Une contre-expertise médicale indépendante révèle que la détention du député-maire des Agnam représente un risque vital imminent. Ses avocats envisagent une demande urgente de liberté provisoire.
Le dossier judiciaire de Mouhamadou Ngom, dit Farba, prend un tournant décisif. Incarcéré depuis le 27 février dernier dans le cadre d’une enquête du Pôle judiciaire et financier, le député-maire des Agnam pourrait prochainement retrouver la liberté… pour raisons médicales. Une contre-expertise médico-légale, confiée à trois éminents spécialistes sénégalais, alerte sur un état de santé jugé « incompatible avec le maintien en détention ».
Commanditée par le tribunal de grande instance hors classe de Dakar, l’évaluation médicale a été menée le 31 juillet dernier au cabinet « Sakina / Sos Cardio ». Les conclusions sont sans appel : Farba Ngom souffre d’un syndrome d’apnée obstructive du sommeil sévère, non diagnostiqué jusque-là, associé à une cardiopathie débutante, un diabète ancien, de l’obésité et d’autres comorbidités graves.
« Le risque de mort subite nocturne est réel si une prise en charge médicale urgente n’est pas mise en place », avertit le rapport co-signé par le Dr Ousmane Dièye, le Pr Papa Saliou Mbaye et le Pr Serigne Magueye Gueye.
Un tableau clinique alarmant
Le rapport dresse un tableau clinique particulièrement préoccupant : palpitations, malaises fréquents, dyspnée d’effort, fatigue chronique et somnolence diurne. Une échographie cardiaque a révélé une dilatation modérée de l’oreillette gauche et de l’aorte thoracique, accentuant la gravité de la situation. Quant à la polygraphie ventilatoire, elle a confirmé le diagnostic d’apnée du sommeil sévère nécessitant une assistance respiratoire continue – une thérapie incompatible avec les conditions actuelles de détention.
Des signes de BPCO débutante
Autre élément inquiétant : une spirométrie effectuée le 2 août suggère un trouble ventilatoire obstructif léger, qui pourrait indiquer une broncho-pneumopathie chronique obstructive (BPCO) débutante. Ce trouble respiratoire, aggravé par des antécédents tabagiques et un surpoids important, pourrait évoluer défavorablement en milieu carcéral.
Si les analyses biologiques ne révèlent pas de dérèglements majeurs, l’effet cumulatif de toutes ces pathologies expose l’élu à des complications aiguës et potentiellement fatales.
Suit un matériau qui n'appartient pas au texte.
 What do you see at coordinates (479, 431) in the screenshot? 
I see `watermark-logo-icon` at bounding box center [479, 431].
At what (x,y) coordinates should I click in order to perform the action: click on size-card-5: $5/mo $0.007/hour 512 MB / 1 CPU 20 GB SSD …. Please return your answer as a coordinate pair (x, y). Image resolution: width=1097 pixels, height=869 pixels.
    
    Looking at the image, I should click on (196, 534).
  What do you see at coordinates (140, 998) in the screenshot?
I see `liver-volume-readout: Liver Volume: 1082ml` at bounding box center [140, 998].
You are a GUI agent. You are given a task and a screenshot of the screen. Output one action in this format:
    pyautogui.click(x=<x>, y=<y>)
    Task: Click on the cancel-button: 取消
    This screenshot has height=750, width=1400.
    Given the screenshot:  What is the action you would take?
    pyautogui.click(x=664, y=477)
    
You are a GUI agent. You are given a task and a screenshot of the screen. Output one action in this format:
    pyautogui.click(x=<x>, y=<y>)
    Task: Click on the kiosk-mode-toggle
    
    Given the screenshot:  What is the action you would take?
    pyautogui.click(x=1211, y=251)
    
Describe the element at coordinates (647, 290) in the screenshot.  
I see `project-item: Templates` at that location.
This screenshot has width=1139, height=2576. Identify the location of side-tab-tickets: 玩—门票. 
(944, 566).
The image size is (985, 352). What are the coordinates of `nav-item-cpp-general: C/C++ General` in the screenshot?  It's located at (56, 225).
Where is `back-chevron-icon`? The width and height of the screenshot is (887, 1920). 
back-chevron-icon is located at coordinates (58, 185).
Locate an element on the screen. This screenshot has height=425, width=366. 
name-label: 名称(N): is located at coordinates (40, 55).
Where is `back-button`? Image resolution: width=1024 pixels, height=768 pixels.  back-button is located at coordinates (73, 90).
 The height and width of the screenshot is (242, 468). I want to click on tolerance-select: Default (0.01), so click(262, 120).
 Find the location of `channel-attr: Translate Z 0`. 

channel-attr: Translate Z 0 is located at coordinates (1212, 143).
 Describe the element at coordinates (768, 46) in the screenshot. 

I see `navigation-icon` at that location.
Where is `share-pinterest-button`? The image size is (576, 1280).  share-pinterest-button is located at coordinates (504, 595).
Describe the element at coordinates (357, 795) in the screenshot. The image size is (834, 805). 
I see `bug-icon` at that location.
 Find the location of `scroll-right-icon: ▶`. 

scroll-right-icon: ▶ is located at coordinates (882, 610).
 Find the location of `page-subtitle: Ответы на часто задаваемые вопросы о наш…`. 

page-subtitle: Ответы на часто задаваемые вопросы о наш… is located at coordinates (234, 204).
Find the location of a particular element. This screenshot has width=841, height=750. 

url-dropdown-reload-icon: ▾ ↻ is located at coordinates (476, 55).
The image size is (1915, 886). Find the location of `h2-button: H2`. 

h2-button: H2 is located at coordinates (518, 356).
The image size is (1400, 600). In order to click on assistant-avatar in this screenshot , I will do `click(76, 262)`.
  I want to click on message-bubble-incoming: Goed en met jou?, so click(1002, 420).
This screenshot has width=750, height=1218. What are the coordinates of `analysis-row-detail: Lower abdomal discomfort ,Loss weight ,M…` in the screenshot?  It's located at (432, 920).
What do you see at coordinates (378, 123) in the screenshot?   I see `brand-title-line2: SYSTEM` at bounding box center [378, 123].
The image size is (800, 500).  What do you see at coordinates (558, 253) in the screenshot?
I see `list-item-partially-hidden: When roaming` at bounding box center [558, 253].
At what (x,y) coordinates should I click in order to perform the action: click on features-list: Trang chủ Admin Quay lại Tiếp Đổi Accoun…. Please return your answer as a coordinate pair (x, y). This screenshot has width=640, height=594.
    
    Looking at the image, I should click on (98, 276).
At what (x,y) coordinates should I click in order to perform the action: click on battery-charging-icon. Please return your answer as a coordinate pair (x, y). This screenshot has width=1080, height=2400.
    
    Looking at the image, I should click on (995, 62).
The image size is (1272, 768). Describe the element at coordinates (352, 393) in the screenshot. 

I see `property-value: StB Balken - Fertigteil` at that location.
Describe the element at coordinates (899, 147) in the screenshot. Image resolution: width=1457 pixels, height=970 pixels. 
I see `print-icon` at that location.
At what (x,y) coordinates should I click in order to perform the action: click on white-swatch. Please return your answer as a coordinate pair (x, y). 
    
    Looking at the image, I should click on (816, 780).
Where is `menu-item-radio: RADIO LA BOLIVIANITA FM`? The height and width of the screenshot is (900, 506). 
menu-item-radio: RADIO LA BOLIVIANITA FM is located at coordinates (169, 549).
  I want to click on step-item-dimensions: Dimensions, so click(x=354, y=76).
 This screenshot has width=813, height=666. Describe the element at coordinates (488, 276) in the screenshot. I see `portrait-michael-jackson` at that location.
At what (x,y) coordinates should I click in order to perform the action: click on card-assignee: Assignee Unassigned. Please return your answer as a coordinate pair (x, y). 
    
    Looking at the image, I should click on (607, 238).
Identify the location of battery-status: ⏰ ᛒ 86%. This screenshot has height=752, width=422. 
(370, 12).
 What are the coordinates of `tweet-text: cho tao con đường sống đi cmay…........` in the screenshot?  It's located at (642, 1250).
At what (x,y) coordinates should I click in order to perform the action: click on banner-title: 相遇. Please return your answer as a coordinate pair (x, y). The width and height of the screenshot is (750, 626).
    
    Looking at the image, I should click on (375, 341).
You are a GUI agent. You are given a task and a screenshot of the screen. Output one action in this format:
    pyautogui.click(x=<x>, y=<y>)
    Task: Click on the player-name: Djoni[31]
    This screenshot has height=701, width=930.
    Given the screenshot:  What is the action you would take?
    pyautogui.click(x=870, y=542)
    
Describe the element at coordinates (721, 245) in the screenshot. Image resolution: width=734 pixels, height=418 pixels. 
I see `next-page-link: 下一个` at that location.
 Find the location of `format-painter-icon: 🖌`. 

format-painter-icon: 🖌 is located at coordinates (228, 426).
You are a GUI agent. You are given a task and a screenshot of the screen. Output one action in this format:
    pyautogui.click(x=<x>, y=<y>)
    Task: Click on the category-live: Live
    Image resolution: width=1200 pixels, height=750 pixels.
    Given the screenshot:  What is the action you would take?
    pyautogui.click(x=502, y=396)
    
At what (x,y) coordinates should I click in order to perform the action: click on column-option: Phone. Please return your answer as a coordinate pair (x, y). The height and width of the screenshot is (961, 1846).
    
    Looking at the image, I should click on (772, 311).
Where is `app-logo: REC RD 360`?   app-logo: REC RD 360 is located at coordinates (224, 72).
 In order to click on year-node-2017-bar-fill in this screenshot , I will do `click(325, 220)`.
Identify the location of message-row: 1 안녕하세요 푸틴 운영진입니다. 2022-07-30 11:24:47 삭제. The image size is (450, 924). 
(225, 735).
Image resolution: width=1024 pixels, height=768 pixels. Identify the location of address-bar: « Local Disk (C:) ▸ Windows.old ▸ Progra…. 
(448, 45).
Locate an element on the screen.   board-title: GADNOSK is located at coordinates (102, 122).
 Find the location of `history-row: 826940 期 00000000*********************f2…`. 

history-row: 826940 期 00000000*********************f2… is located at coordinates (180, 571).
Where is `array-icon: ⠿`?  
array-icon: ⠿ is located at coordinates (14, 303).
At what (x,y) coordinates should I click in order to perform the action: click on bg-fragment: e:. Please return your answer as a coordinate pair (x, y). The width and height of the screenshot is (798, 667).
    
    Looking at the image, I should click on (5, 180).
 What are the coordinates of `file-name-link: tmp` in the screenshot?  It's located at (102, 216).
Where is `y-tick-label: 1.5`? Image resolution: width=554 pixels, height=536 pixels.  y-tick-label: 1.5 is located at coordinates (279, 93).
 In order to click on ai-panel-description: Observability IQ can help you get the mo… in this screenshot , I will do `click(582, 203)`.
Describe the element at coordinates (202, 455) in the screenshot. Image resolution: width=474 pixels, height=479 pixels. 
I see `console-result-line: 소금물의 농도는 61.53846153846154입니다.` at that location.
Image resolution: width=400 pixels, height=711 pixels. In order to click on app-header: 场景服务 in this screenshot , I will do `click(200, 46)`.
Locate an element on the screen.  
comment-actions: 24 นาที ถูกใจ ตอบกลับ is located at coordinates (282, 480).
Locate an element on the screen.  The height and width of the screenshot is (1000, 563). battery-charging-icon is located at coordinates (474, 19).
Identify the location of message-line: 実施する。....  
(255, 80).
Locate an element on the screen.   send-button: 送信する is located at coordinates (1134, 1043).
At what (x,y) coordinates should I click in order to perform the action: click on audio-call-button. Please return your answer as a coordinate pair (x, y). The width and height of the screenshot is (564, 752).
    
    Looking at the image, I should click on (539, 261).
Un dilemme judiciaire et humanitaire
Ces conclusions bouleversent la donne pour la défense de Farba Ngom. Selon nos sources, ses avocats préparent une demande urgente de liberté provisoire, invoquant l’article 131 du Code de procédure pénale, qui permet une suspension de peine ou une liberté provisoire pour raison de santé.
Au-delà des considérations juridiques, c’est une question éthique et humanitaire qui se pose désormais : peut-on maintenir en détention un homme dont la santé est jugée si fragile qu’elle pourrait le conduire à une issue fatale soudaine ?
Vers une décision rapide ?
Le Pôle judiciaire et financier pourrait être contraint de se prononcer rapidement face à la gravité du rapport médical. L’affaire Farba Ngom n’est plus seulement judiciaire ; elle devient un test pour l’humanisme de la justice sénégalaise, appelée à arbitrer entre les exigences de l’enquête et le droit fondamental à la vie et à la santé.